Source document —
****

# gentle giants rescue



## ruckusluvr (Sep 20, 2009)

is this REALLY a rescue.
something seems fishey!!!

please take a look

they have puppies of like... 10 rare breeds. they seem like breeders!

http://www.gentlegiantsrescue.com/


----------



## Keechak (Aug 10, 2008)

They are Infamous for their "rescue"


----------



## Namrah (Jul 15, 2008)

You might want to read the stories on this site:

http://www.gentlegiantnews.com/

They're pretty horrifying.


----------



## FilleBelle (Aug 1, 2007)

They used to be a rescue, but haven't been in a very long time. I have personal experience with these people and it all lines up with the stories on the site Namrah posted.


----------



## Deron_dog (Feb 21, 2009)

Horrid Place, Horrid People, STAY AWAY!!


----------



## cshellenberger (Dec 2, 2006)

What breed are you looking for? I may be able to link you with a reputable, local rescue.


----------



## ruckusluvr (Sep 20, 2009)

Borzoi, or Scottish Deerhound.
Puppy


----------



## cshellenberger (Dec 2, 2006)

National *Borzoi* *Rescue* Foundation 
*Borzoi* Central - *Borzoi* *Rescue* Information
*Borzoi* Club of America, Inc.

*Scottish* *Deerhound* Club of America -- *Rescue* and Placement

*Scottish* *Deerhound* *Rescue* Listings

Both the breed clubs can also help you find a Code of Ethics breeder if you just HAVE to have a pup.


----------



## ruckusluvr (Sep 20, 2009)

thank you! i did a google search and didnt see these!


----------



## cshellenberger (Dec 2, 2006)

ruckusluvr said:


> thank you! i did a google search and didnt see these!


 
No problem hon, good luck on your search


----------



## ShutterBug (Jan 21, 2010)

I can't comment to whether they're reputable or not, but their website is one of the most horridly put together, annoying to navigate websites I've ever encountered! Yikes.


----------



## InkedMarie (Mar 11, 2009)

Isn;t this the rescue run by some famous actor? For the life of me I can't remember who it is but I could swear it's someone notable


----------



## cshellenberger (Dec 2, 2006)

InkedMarie said:


> Isn;t this the rescue run by some famous actor? For the life of me I can't remember who it is but I could swear it's someone notable


Yeah, Burt Ward who played Robin if the camp version of "Batman" in the 70's.


----------



## InkedMarie (Mar 11, 2009)

cshellenberger said:


> Yeah, Burt Ward who played Robin if the camp version of "Batman" in the 70's.


That's it! I recall seeing that website a long time ago, didn't want to relive it last night but figured someone would remember who!


----------



## Inga (Jun 16, 2007)

Those people should be ashamed of themselves posing as a rescue when they are nothing more then a puppymill. It is so sad because it gives people are really bad view of other rescues that work so hard.


----------



## sablegsd (Jan 24, 2010)

Holy Puppymill Batman! I am just a no talent has been and I make money selling dogs and pretending to be a rescue. 

They are despicable.


----------



## InkedMarie (Mar 11, 2009)

sablegsd said:


> Holy Puppymill Batman!
> 
> They are despicable.

****

Information given —
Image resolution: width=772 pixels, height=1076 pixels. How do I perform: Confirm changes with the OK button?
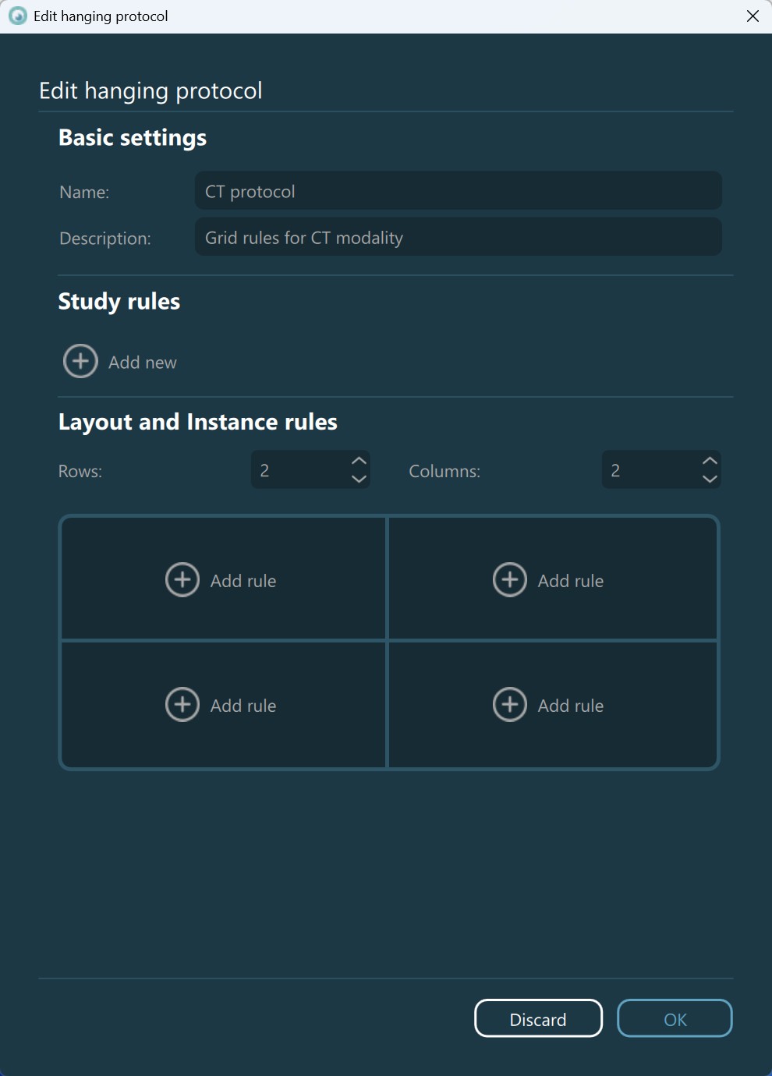[x=675, y=1018]
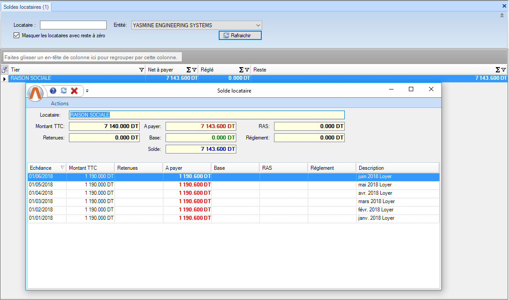Click the refresh arrows icon in Solde locataire toolbar
509x300 pixels.
coord(64,90)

****

In the forum thread on Gentle Giants Rescue, why does the opening post doubt that the group is really a rescue? Answer in one to three sentences.

The response — The poster notes that the group has puppies of about ten rare breeds. That makes it look like a breeder rather than a rescue.